◆ HOW TO COMPLETE THIS TASK
Output, word for word, the span of lines that starts at the one containing "Abonnieren (812, 276)" and ends at the last line of the records.
==========
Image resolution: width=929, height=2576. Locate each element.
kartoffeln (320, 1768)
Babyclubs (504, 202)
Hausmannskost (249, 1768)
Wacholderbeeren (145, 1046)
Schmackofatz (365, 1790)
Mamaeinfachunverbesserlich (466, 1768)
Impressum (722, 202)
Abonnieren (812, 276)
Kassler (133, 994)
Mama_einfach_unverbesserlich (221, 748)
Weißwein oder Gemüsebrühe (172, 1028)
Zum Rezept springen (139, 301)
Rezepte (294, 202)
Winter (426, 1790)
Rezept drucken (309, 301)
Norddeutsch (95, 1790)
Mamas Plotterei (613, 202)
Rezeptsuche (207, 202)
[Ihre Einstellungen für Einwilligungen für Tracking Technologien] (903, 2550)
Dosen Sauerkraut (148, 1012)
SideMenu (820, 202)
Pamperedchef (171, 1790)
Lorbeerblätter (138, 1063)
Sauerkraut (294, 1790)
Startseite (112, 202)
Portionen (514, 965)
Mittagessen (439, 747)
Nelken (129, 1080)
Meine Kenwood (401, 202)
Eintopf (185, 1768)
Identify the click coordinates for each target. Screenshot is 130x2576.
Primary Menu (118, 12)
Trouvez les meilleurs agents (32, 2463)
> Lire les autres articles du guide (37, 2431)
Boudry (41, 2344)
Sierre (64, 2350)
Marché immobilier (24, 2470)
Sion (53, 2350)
==========
◆ SOLUTION BELOW
Abonnieren (812, 276)
Kassler (133, 994)
Mama_einfach_unverbesserlich (221, 748)
Weißwein oder Gemüsebrühe (172, 1028)
Zum Rezept springen (139, 301)
Rezepte (294, 202)
Winter (426, 1790)
Rezept drucken (309, 301)
Norddeutsch (95, 1790)
Mamas Plotterei (613, 202)
Rezeptsuche (207, 202)
[Ihre Einstellungen für Einwilligungen für Tracking Technologien] (903, 2550)
Dosen Sauerkraut (148, 1012)
SideMenu (820, 202)
Pamperedchef (171, 1790)
Lorbeerblätter (138, 1063)
Sauerkraut (294, 1790)
Startseite (112, 202)
Portionen (514, 965)
Mittagessen (439, 747)
Nelken (129, 1080)
Meine Kenwood (401, 202)
Eintopf (185, 1768)
Identify the click coordinates for each target. Screenshot is 130x2576.
Primary Menu (118, 12)
Trouvez les meilleurs agents (32, 2463)
> Lire les autres articles du guide (37, 2431)
Boudry (41, 2344)
Sierre (64, 2350)
Marché immobilier (24, 2470)
Sion (53, 2350)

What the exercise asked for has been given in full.